» **DATA ENTRIES**:
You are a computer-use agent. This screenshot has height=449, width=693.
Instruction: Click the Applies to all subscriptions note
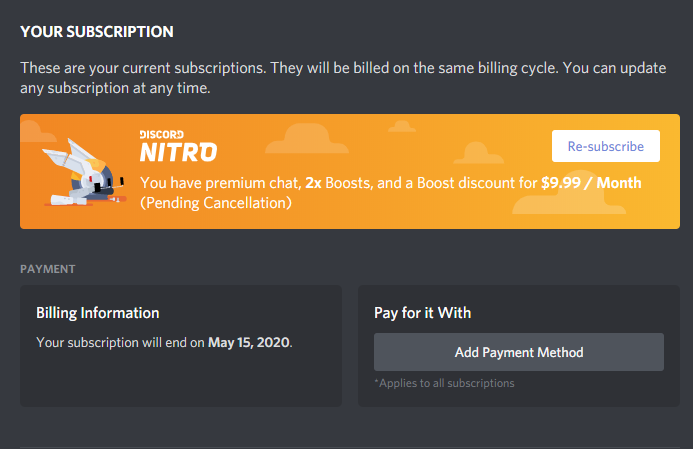click(444, 383)
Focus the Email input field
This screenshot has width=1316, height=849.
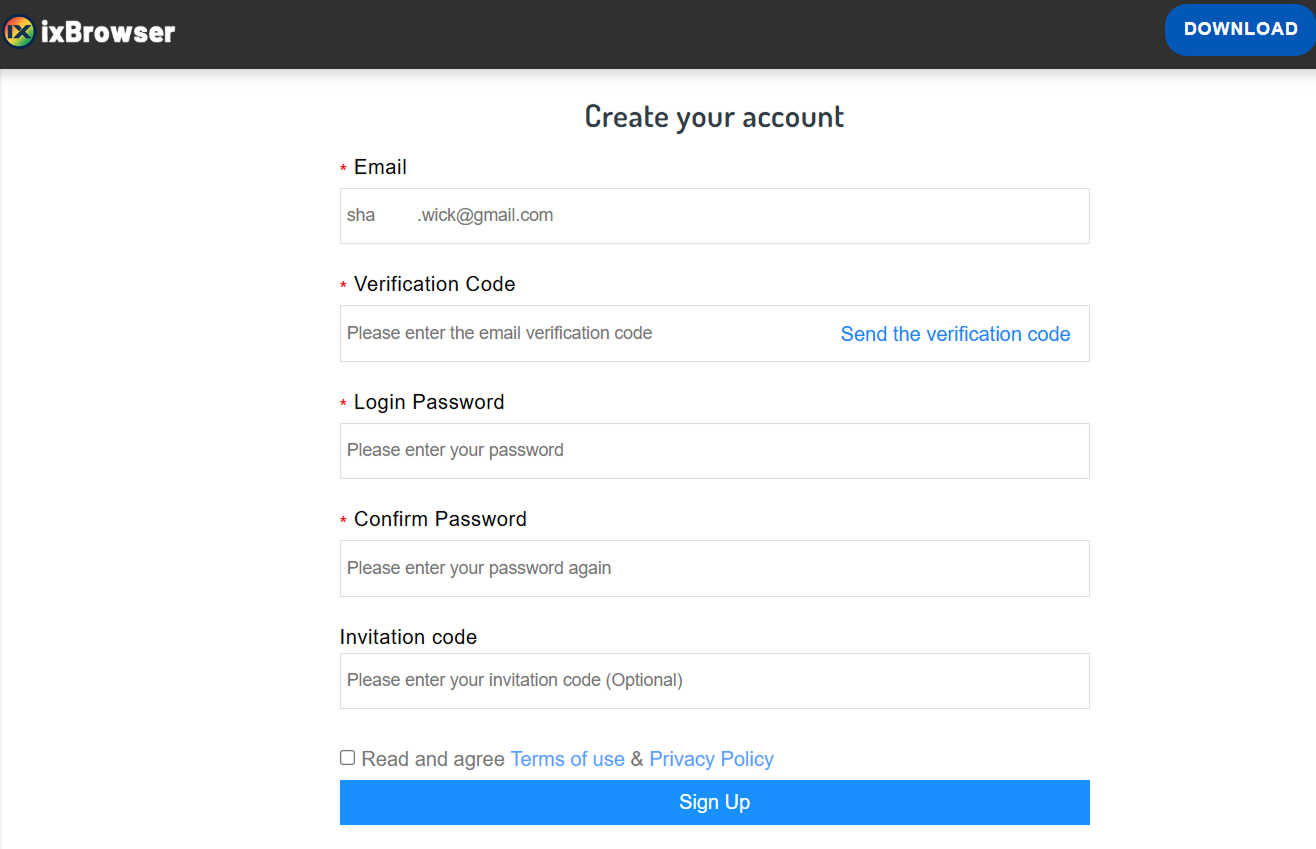[x=714, y=216]
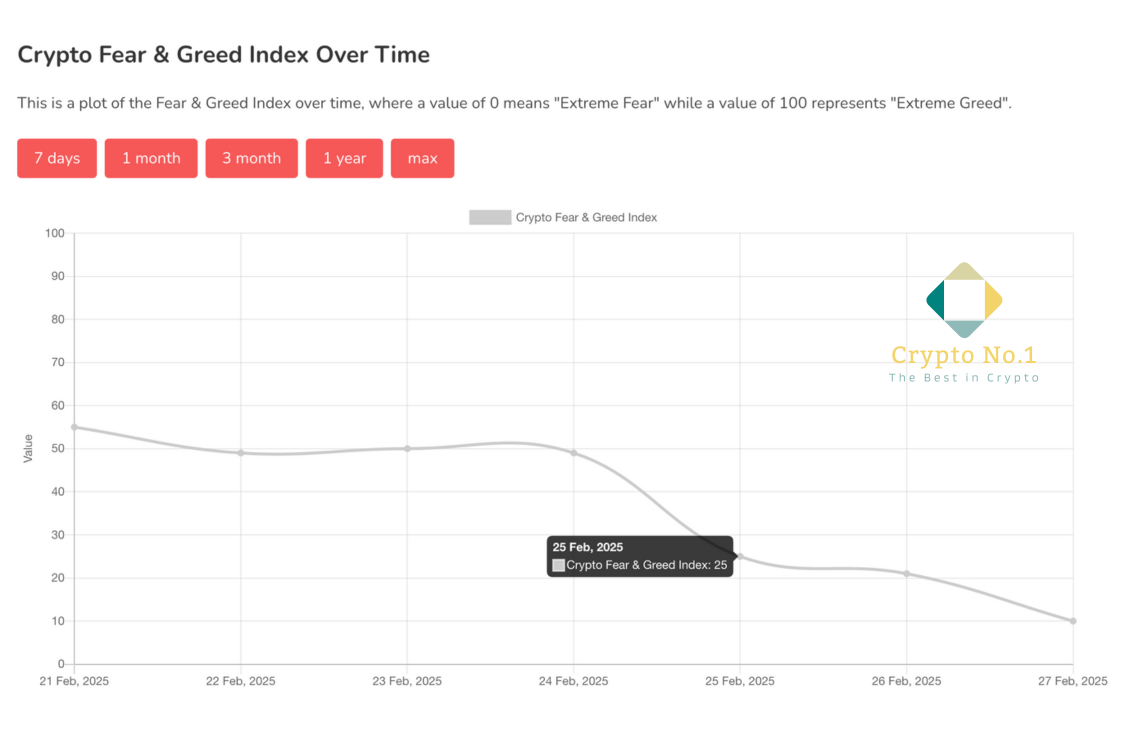Choose the 3 month time range
Viewport: 1125px width, 750px height.
251,158
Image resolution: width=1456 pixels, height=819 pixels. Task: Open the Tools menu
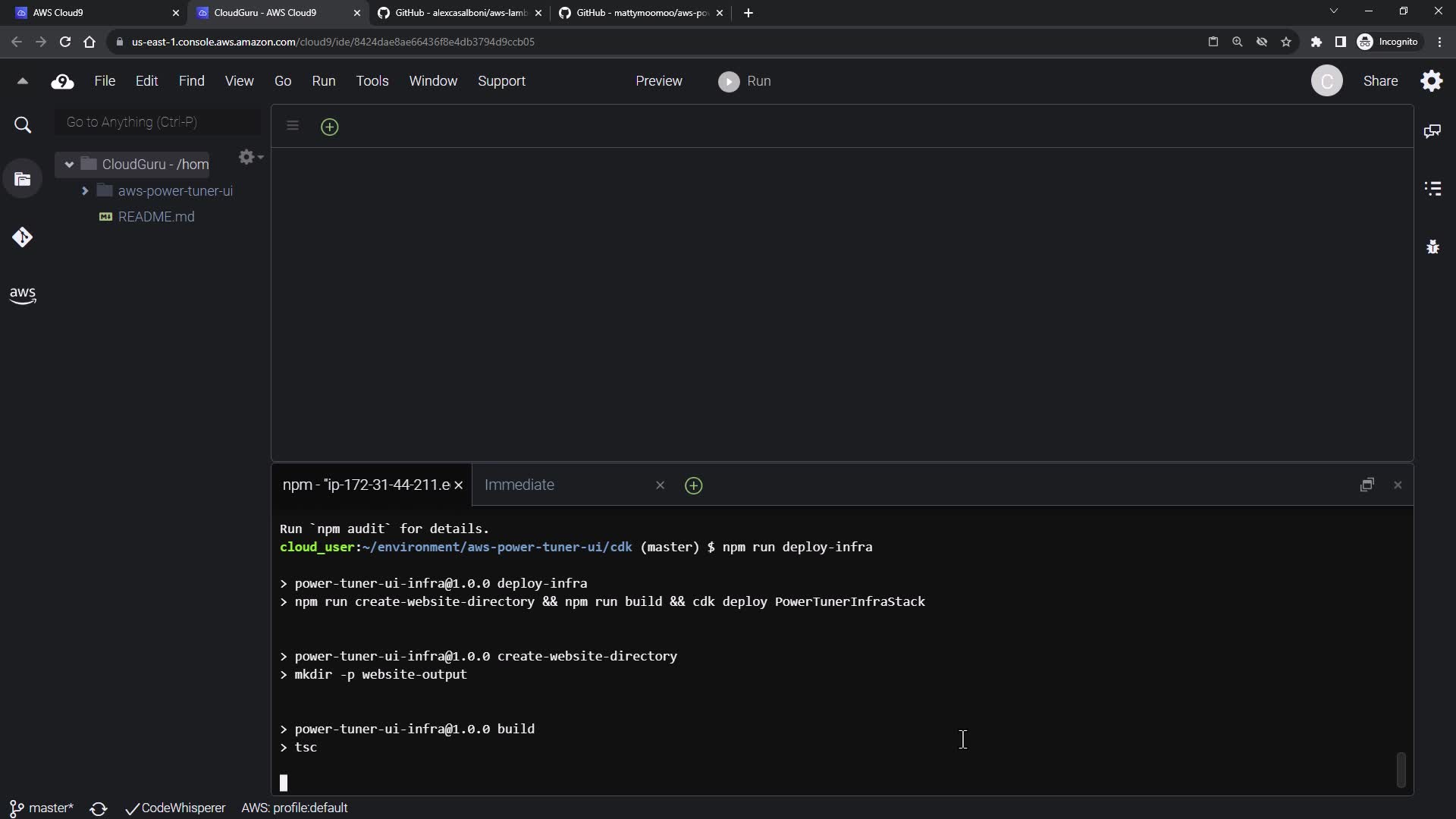click(x=372, y=81)
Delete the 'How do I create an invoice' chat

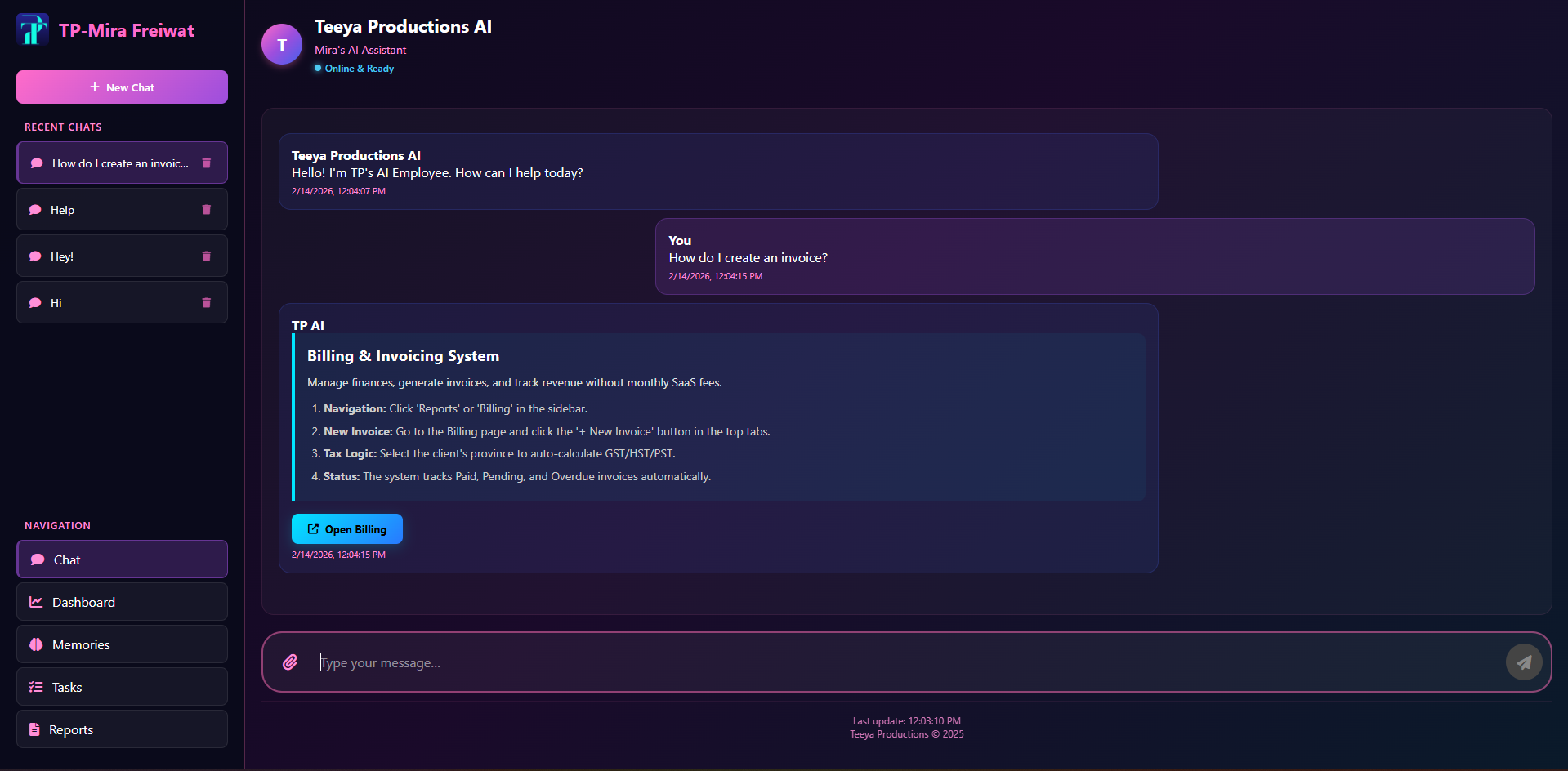(205, 163)
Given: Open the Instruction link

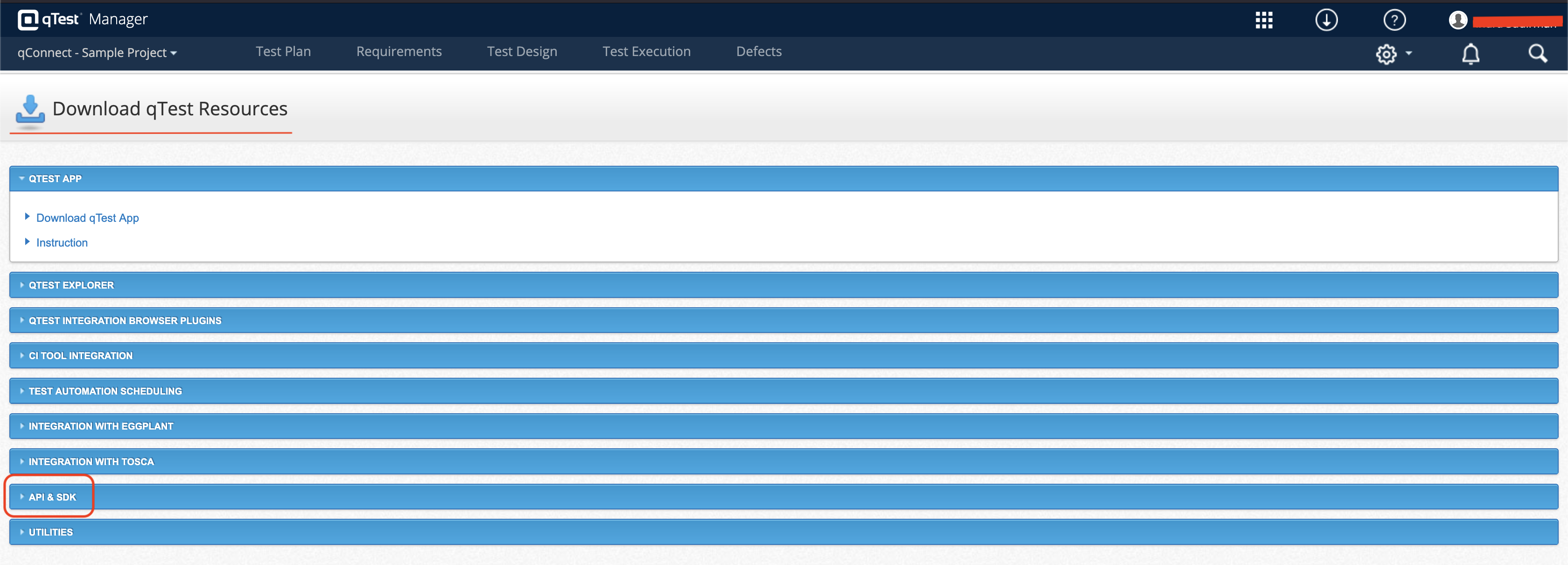Looking at the screenshot, I should (x=62, y=243).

» **THE REQUEST**:
Rewrite every row above with "Tools" replaced by "View" and everything else left as it is. Leave out the pictures.

» **RESULT OF THIS EXERCISE**:
You are a computer-use agent. This screenshot has height=449, width=693.
Instruction: Click the Applies to all subscriptions note
click(444, 383)
Focus the Email input field
This screenshot has width=1316, height=849.
[x=714, y=216]
Choose the 3 month time range
Viewport: 1125px width, 750px height.
251,158
Image resolution: width=1456 pixels, height=819 pixels. Task: Open the View menu
click(x=372, y=81)
Delete the 'How do I create an invoice' chat

(205, 163)
Given: Open the Instruction link

Looking at the screenshot, I should (x=62, y=243).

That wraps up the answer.